Prime Minister Sigmundur Davíð Gunnlaugsson found some Beatles and Led Zeppelin at Sorpa, but taking them home was apparently against the law.
RÚV reports that waste management company Sorpa reported that Icelanders are throwing away more household goods than they have since before the bank crash. Employees at Sorpa said it “reminded them uncomfortably of 2007”.
The Prime Minister shared the news story, commenting that he recently found a collection of vinyl records from the Beatles and Led Zeppelin. “Remember that consumption is important,” Sigmundur Davíð added. “It is an economic matter, a cultural matter, and an environmental matter.”

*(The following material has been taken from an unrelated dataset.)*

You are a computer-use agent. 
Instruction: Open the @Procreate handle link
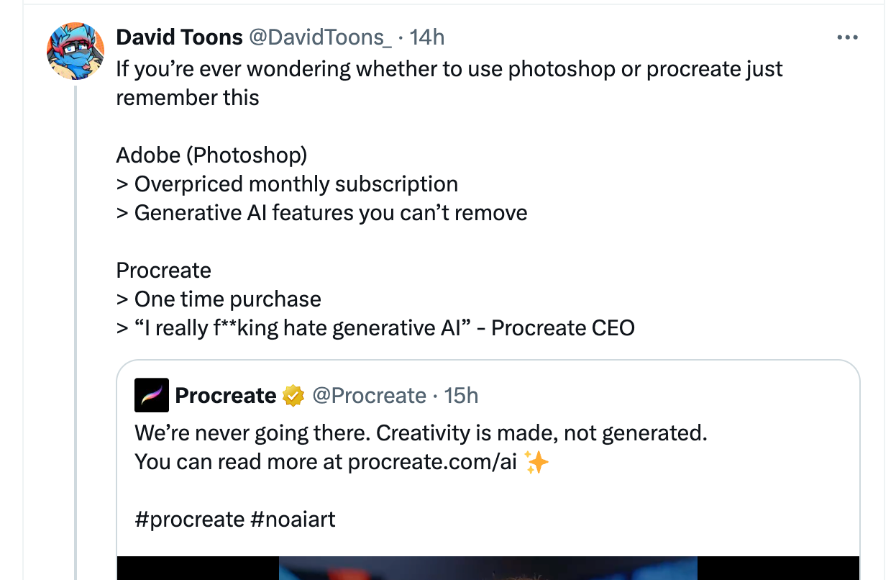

The story was picked up by local media, who poked gentle fun at the Prime Minister for his dumpster diving. Morgunblaðið published a cartoon depiction, showing the Prime Minister standing in a dumpster holding the Beatles’ Help aloft, saying to a nearby sanitation worker, “You don’t always find what you’re looking for, Guðmundur, but sometimes you find what you need most.”

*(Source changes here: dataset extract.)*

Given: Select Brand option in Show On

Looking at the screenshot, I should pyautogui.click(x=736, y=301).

Sorpa later commented on the story, pointing out that it is actually against the law to take things from the garbage of business establishments. Sorpa graciously added, “In this instance that Sigmundur points to, a human error is at work.”
Alert reporters contacted one of the Prime Minister’s assistants, Jóhannes Þór Skúlasson, to ask whether the vinyl had been returned. “Found them but left them behind,” replied the assistant, implying that when the Prime Minister said he “found” the albums, that what he meant was he saw them in the garbage but let them be.
Neither the Prime Minister nor Sorpa have commented further on the story.